14: Thank you for bringing this matter to our attention. Due to the complexity of the full spectrum, Figure 7 focuses on the anomeric signals (i.e. the acetal C1H1 groups that appear in a spectral region that is remote from all alcohol CH signals) of the major units as shown in the inset. We have now added a new Figure with the TOCSY spectrum (Figure S9) that is consistent with the data from Table 3 on the deacetylated preparation, as suggested. The TOCSY shows the correlates between H1 and hydrogens 2, 3 and 4 in each unit. The main text and Figure 7 caption now refers to the new supplementary Figure S9 upon mention of the spin systems.
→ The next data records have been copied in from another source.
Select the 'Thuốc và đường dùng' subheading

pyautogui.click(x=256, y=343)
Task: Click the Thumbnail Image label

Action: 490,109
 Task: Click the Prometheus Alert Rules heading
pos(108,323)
15: Figure 7d only shows the the H1/C1 coordinates, and the data is consistent with the values for H1/C1 in Table 3; the chemical shift values in lines 384-388 are however not consistent with Table 3, as in lines 384-388 refer to acetylation sites in the native sample, while Table 3 reports the chemical shifts for the more homogeneous deacetylated fraction. We have tried to clarify that Table 3 reports data on the deacetylated preparation.

16: We agree that this was unclearly written, all samples were of high purity, we have adjusted the text.
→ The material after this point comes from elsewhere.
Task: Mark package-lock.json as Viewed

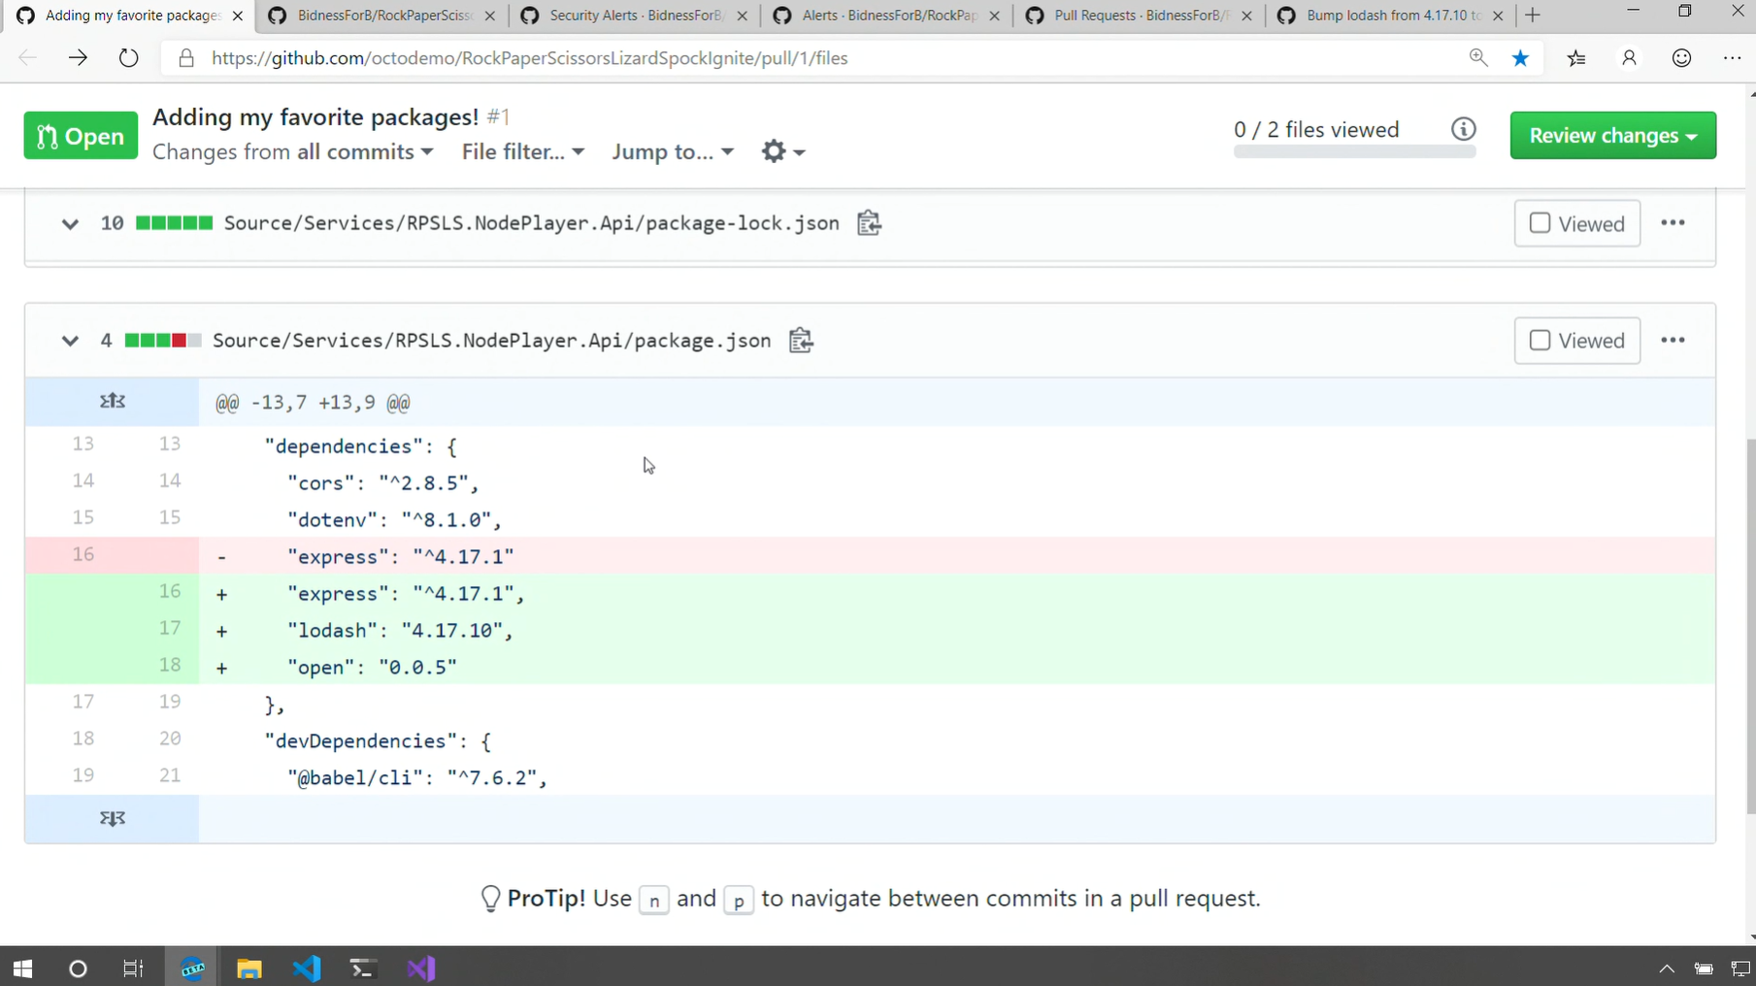Action: click(1576, 223)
17: Yes, that is fully correct, we specify in Table 4 “Both the reducing end F and the adjacent residue E exhibit two sets of signals due to the anomeric forms of the reducing end.”

18: We have corrected the wrong plural thrice to now state:

“Figure 8 exemplifies the identification of the α(1,4) linked branch from ¹H-¹³C HSQC and ¹H-¹³C HMBC spectrum. Beyond correlating to C5 atoms with characteristic chemical shifts near 67 ppm, the methyl protons at C6 also correlate to C4 in the ¹H-¹³C HMBC spectrum. Two characteristic C4 positions can be identified with deshielded ¹³C nuclei (80.85-81.46 ppm), but non-deshielded ¹H, indicative of glycosidically linked C4 positions. These C4 positions accordingly show ³J_CH correlations in the ¹H-¹³C HMBC spectrum to anomeric CH groups of other spin systems (highlighted for one of the residues with branching at C4 in Figure 8c,d

Round 2

Reviewer 1 Report

In this study, a novel Endo-α(1,3)-fucoidanase Mef2 was characterized. Mef2 could degrade highly complex fucoidans from S. latissima and release branched oligosaccharides. This study is interesting. 

The authors have revised the manuscript according to the reviewers's comments. The present version can be accepted for publication.

Reviewer 2 Report

The comments has been addressed and the paper is revised accordingly. No further suggestion from me.